2) Micro-abscesses and Ill-defined granulomas (no necrosis and few giant cells)
Term
Which of the following is the most commonly infected cell in CMV Pneumonia?
Definition
Macrophages (pneumocytes, endothelial and epithelial cells are also common though)

Remember, you see cellular enlargement with nuclear (purple with halo) and cytoplasmic (basophilic on PAS) inclusions
Term
What infections are commonly associated with CMV pneumonia?
Definition
Immunocompromised so think Pnuemocystis

Remember, usually there is interstitial pneumonia without necrosis
Term
What are the classic histopathalogical findings in Pnuemocystis Pneumonia?
Definition
Organisms are in hyaline membranes within alveolar spaces (no budding)

1) Frothy, foamy or honeycomb exudate within airspaces associated with interstitial pnuemonia (associated with CMV pneumonia as well).

**most often seen in AIDS patients with pneumocystis**

2) DAD in non-AIDS patients

3) Helmet-shaped cysts on GMS staining
Term
What are the 3 forms of aspergillosis lung infection?
Definition
- Hemorrhagic infarction with minimal inflammation.
- Fungal hyphae invades blood vessel walls and alveolar septa
- Arterial lumens can be completely occluded by plugs of fungi

1) Invasive
2) Saprophytic
3) Allergic
Term
What are the 3 typical histopathological signs of Aspergilliosis?
Definition
1) Hemorrhagic infarction with minimal inflammation.
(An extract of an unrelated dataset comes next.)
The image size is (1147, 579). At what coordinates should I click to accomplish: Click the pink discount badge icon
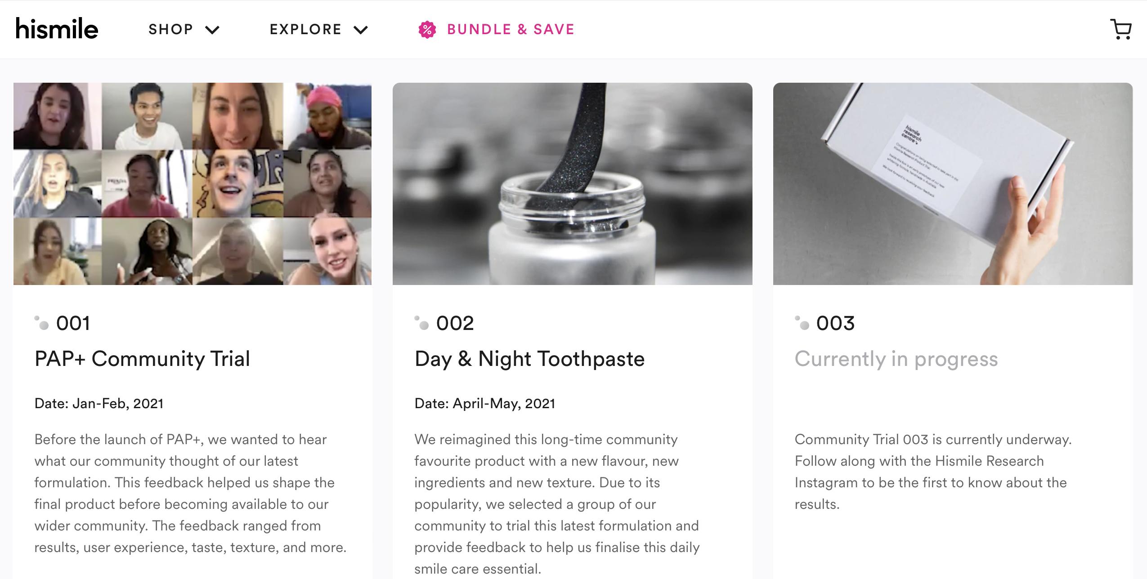click(427, 30)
2) Fungal hyphae invades blood vessel walls and alveolar septa

3) Arterial lumens can be completely occluded by plugs of fungi
Term
What is the difference between how alcohol and sepsis change the course of ARDS?
Definition
Sepsis is a serious "pre-disposing" factor. A small number of people with sepsis actually get ARDS, but when they do, it is 5X as bad.

Alcohol is a "modifying factor" that makes Septic ARDS WORSE, but does not predispose to ARDS itself.